Methods: Whole exome sequencing (WES) was performed to identify causal pathways. Blood tests were performed over a 10 year period to monitor the long-term effect of a supplementation regimen. Clinical wellbeing was assessed quarterly by a pediatric neurologist and regular feedback was obtained from the schoolteachers.

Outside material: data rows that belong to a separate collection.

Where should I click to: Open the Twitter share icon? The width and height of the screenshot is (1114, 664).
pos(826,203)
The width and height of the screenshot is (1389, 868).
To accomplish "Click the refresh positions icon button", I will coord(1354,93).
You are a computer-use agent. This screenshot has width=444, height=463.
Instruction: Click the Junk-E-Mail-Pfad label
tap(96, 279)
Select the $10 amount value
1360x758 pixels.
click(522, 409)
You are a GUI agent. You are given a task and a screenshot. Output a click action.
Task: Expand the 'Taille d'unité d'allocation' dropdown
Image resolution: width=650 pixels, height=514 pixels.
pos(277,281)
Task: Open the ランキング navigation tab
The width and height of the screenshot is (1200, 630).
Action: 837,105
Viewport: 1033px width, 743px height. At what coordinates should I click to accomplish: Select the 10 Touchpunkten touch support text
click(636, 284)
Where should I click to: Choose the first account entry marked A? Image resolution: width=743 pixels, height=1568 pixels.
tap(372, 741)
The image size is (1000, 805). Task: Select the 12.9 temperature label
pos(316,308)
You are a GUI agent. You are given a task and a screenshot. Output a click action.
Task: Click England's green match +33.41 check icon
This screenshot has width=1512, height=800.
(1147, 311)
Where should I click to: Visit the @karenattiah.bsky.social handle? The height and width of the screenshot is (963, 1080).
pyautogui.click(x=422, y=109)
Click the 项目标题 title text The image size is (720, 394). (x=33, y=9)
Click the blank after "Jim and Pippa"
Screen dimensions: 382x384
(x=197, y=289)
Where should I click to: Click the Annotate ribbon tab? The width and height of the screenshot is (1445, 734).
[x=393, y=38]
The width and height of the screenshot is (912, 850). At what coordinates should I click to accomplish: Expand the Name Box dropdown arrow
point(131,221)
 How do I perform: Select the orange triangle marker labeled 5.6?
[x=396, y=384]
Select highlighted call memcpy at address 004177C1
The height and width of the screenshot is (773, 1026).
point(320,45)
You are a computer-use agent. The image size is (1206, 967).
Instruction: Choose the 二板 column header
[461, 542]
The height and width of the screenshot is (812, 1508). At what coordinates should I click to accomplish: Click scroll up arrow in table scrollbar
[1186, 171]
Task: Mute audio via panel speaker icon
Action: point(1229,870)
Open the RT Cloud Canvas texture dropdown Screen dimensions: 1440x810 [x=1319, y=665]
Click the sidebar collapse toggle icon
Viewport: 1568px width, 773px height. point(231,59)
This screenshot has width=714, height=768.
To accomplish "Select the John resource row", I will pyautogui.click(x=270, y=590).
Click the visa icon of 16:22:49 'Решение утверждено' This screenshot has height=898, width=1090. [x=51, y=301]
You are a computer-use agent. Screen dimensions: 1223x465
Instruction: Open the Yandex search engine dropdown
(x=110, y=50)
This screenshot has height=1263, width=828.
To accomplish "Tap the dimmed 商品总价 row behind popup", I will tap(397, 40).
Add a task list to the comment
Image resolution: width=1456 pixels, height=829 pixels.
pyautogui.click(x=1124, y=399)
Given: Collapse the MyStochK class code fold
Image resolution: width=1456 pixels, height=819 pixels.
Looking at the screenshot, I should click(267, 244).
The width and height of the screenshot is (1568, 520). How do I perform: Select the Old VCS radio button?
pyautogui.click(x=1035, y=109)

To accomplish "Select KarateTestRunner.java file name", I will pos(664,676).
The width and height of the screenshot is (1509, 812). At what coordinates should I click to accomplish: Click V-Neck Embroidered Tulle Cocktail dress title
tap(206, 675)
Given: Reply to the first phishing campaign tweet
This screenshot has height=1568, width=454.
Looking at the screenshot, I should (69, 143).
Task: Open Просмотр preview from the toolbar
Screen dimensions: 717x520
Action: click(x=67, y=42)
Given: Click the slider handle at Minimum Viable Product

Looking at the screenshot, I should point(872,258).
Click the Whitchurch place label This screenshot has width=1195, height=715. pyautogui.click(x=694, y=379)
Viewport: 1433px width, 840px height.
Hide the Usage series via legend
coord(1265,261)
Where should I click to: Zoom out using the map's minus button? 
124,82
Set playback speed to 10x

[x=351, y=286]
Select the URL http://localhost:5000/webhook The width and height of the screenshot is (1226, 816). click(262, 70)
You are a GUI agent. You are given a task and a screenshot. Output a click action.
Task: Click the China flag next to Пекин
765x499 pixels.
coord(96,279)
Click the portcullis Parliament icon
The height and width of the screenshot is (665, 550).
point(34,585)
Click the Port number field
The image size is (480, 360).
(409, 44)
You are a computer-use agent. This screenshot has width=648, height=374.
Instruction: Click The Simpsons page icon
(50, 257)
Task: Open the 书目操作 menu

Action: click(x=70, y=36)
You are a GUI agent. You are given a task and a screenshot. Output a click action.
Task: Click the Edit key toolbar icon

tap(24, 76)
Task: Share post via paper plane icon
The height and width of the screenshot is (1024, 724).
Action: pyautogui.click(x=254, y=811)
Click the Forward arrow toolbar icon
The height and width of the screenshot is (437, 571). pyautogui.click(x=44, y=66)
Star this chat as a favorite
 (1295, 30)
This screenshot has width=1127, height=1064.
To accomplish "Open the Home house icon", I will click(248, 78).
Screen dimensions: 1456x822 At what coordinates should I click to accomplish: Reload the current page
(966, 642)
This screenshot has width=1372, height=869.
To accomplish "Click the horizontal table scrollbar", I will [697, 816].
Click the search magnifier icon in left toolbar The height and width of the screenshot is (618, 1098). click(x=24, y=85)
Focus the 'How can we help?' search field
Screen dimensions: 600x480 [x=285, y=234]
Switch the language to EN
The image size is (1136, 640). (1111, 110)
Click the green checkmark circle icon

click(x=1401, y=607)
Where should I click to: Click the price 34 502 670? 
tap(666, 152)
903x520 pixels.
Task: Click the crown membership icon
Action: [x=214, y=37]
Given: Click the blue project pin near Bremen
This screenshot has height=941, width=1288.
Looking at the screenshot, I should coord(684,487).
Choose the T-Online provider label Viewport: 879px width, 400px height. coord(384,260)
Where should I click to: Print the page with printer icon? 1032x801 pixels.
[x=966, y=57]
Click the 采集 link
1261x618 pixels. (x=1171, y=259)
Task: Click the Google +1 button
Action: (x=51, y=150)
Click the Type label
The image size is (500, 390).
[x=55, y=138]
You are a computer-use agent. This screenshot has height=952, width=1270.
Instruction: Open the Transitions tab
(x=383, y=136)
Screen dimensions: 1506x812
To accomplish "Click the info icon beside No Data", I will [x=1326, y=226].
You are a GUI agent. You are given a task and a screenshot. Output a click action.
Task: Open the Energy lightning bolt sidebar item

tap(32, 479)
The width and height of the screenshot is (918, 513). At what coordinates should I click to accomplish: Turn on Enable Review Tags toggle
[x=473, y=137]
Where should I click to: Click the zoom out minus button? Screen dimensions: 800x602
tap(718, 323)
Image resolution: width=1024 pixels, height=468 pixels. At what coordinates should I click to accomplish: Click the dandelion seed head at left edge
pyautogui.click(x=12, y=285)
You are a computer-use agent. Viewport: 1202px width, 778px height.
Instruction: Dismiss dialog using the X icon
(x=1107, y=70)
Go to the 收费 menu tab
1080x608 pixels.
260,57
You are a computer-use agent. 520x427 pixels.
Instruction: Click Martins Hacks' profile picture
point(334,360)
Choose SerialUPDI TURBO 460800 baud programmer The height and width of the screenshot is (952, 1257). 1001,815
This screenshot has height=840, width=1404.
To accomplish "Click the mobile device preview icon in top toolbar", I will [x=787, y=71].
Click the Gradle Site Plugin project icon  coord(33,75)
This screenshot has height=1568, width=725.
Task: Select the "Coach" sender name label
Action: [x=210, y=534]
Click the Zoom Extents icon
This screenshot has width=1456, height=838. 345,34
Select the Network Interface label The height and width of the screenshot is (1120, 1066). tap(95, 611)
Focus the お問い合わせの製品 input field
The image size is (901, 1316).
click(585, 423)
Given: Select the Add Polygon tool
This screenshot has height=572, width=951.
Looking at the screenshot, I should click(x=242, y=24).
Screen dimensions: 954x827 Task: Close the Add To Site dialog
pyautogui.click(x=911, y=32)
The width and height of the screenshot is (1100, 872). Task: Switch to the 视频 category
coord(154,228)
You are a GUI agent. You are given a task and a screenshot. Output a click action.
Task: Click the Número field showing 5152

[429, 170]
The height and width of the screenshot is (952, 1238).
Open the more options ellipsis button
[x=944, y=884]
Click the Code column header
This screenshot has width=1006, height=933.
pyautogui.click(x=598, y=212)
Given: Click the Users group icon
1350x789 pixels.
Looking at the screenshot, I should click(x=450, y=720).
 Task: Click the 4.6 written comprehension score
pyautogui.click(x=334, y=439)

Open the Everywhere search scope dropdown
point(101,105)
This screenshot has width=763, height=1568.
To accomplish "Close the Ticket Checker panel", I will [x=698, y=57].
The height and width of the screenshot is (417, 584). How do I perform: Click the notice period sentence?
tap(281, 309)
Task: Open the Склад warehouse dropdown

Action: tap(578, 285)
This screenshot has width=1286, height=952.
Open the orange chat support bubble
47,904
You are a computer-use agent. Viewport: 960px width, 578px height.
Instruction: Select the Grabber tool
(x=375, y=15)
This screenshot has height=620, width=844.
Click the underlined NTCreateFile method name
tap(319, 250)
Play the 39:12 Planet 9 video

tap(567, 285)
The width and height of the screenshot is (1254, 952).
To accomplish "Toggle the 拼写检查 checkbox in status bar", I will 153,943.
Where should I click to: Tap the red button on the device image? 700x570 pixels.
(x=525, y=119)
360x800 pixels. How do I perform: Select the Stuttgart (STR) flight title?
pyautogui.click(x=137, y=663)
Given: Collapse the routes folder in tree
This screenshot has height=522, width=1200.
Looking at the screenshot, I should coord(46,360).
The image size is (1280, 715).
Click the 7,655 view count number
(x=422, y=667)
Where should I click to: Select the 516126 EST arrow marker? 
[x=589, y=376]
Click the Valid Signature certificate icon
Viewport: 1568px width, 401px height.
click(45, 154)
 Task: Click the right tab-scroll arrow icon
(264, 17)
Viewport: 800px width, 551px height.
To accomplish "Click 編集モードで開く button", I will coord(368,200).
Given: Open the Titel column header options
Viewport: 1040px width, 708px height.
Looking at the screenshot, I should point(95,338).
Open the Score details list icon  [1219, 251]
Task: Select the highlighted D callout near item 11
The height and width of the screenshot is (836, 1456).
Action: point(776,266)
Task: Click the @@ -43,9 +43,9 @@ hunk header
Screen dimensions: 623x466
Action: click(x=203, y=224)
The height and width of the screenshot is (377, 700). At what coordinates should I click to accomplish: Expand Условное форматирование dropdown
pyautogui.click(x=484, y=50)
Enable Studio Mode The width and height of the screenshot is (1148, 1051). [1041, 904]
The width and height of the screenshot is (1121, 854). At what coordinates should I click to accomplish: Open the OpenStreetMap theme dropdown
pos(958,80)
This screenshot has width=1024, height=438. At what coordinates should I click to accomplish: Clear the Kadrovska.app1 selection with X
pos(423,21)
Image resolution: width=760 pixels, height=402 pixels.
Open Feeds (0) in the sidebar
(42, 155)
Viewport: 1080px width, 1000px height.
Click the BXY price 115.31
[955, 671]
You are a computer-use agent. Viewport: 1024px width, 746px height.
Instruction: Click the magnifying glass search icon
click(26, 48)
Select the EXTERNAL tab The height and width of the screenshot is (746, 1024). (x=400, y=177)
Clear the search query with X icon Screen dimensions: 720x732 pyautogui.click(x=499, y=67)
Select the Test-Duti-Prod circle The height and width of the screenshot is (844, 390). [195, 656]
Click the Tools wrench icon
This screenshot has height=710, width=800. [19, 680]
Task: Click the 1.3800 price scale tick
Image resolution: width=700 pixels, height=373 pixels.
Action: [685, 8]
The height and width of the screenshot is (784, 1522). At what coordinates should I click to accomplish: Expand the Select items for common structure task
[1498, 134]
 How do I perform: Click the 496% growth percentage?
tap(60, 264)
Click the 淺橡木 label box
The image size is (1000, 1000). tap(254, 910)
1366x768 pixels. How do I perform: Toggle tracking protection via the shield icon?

Results: WES revealed gene variants involved in iron absorption and transport, in the transmembrane protease, serine 6 (TMPRSS6) and transferrin (TF) genes; multiple genetic variants in CUBN, which encodes cubilin (a receptor involved in the absorption of vitamin B12 as well as the reabsorption of transferrin-bound iron and vitamin D in the kidneys); SLC25A37 (involved in iron transport into mitochondria) and CD163 (a scavenger receptor involved in hemorrhage resolution). Variants were also found in COQ3, involved with synthesis of Coenzyme Q10 in mitochondria. Neither of the children had the HLA-DRB1*1501 allele associated with increased genetic risk for MS, suggesting that the genetic contribution of iron-related genetic variants may be instrumental in childhood MS. In both children the RRMS has remained stable without activity over the last 10 years since initiation of nutritional supplementation and maintenance of normal iron levels, confirming the role of iron deficiency in disease pathogenesis in these patients.

Conclusion: Our findings highlight the potential value of WES to identify heritable risk factors that could affect the reabsorption of transferrin-bound iron in the kidneys causing sustained iron loss, together with inhibition of vitamin B12 absorption and vitamin D reabsorption (CUBN) and iron transport into mitochondria (SLC25A37) as the sole site of heme synthesis. This supports a model for RRMS in children with an apparent iron-deficient biochemical subtype of MS, with oligodendrocyte cell death and impaired myelination possibly caused by deficits of energy- and antioxidant capacity in mitochondria.

Keywords: CNS, central nervous system; CoQ, Coenzyme Q; DFO, desferroxamine mesylate; DIS, dissemination in space; DIT, dissemination in time; DMT, disease modifying therapy; EDSS, Expanded Disability Status Scale; ETC, electron transport chain; GWAS, genome-wide association study; Genetic variants; HDL, high density lipoprotein; HERV-W, human endogenous retrovirus W; HLA, human leukocyte antigen; HREC, human research ethics committee; IPMSSG, International Pediatric Multiple Sclerosis Study Group; IRE, iron-response element; Iron deficiency; MGA1, juvenile hereditary megaloblastic anemia 1; MRI, magnetic resonance imaging; MS, Multiple sclerosis; MSRV, MS-associated retrovirus; MST1R, macrophage stimulating-1 receptor; Mitochondria; Oxidative stress; PSGT, pathology supported genetic testing; Pediatric onset multiple sclerosis; ROS, reactive oxygen species; RRMS, relapsing-remitting MS; SAMe, S-adenosyl methionine; SDHB, iron-protein subunit of Complex II; TF, transferrin; TMPRSS6, transmembrane protease, serine 6; WES, whole exome sequencing; Whole exome sequencing.